GOAL OF THE EXERCISE.
For each entry, output its words exactly and leave any picture behind.

(Saved data entries)
== Segment start ==
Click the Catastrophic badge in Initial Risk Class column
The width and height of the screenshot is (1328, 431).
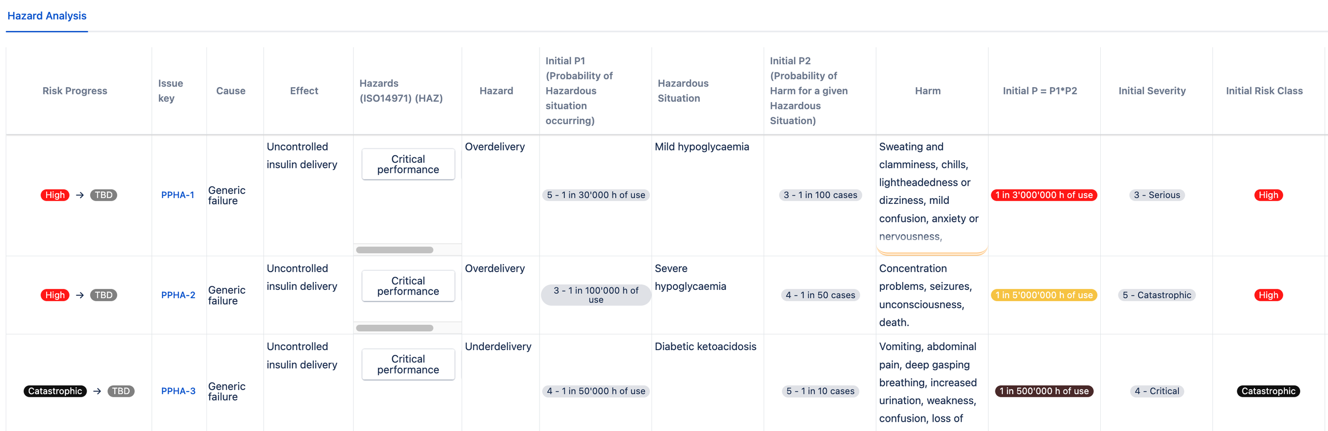(1268, 391)
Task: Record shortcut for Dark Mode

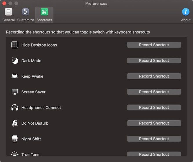Action: click(154, 60)
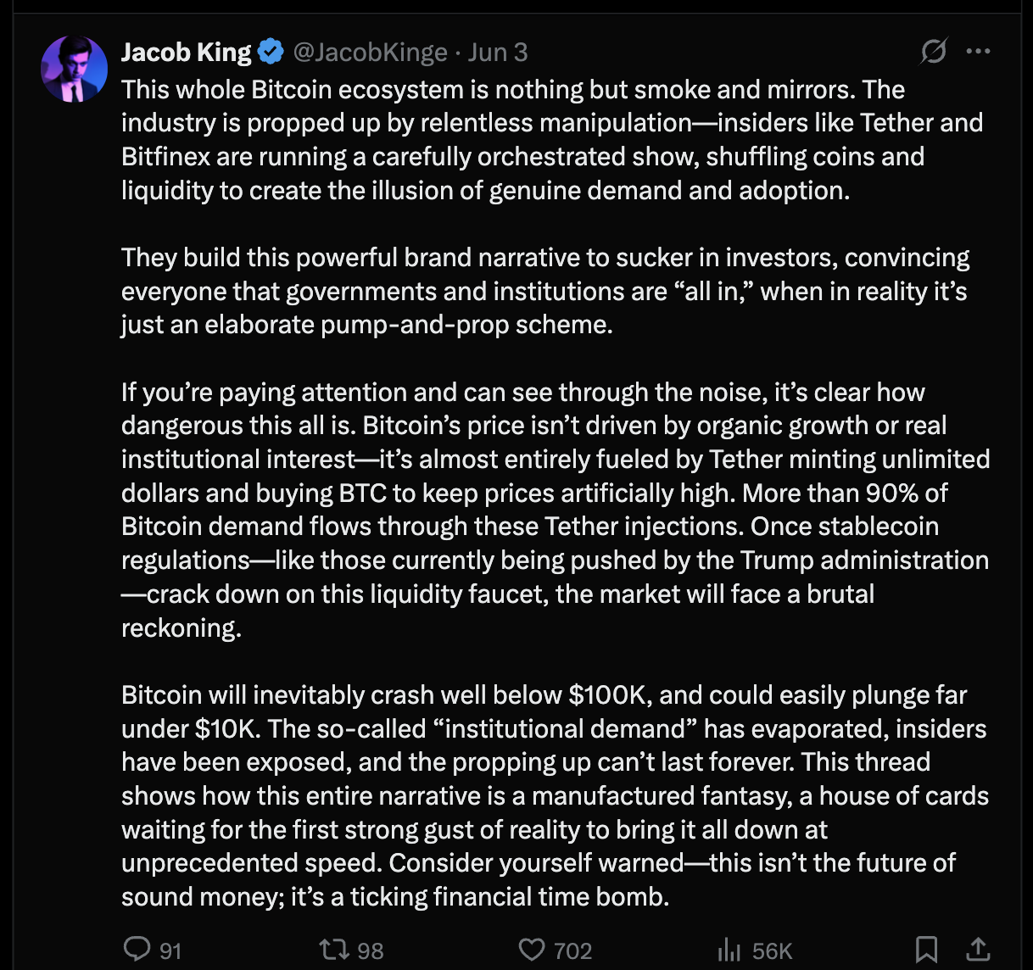This screenshot has height=970, width=1033.
Task: Click the 702 likes count
Action: 572,950
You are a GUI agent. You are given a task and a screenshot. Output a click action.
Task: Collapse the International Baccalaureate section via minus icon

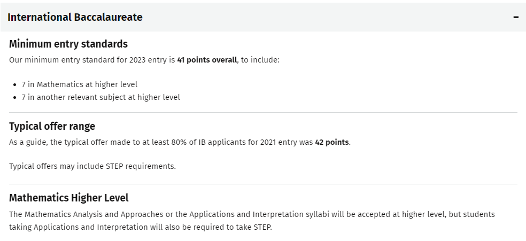click(x=516, y=17)
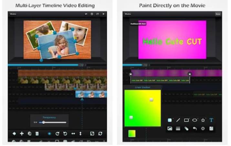231x146 pixels.
Task: Click the eraser tool icon
Action: (x=186, y=128)

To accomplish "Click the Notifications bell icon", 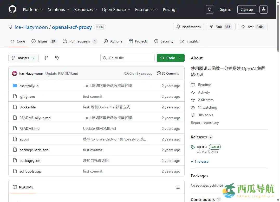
== Segment end ==
REPLY TO THE EXERCISE.
Click the Catastrophic badge in Initial Risk Class column
The width and height of the screenshot is (1328, 431).
(1268, 391)
Task: Record shortcut for Dark Mode

Action: click(154, 60)
This screenshot has height=970, width=1033.
Task: Click the 702 likes count
Action: 572,950
You are a GUI agent. You are given a task and a screenshot. Output a click action.
Task: Collapse the International Baccalaureate section via minus icon

click(x=516, y=17)
231x146 pixels.
Task: Click the eraser tool icon
Action: (x=186, y=128)

To accomplish "Click the Notifications bell icon", 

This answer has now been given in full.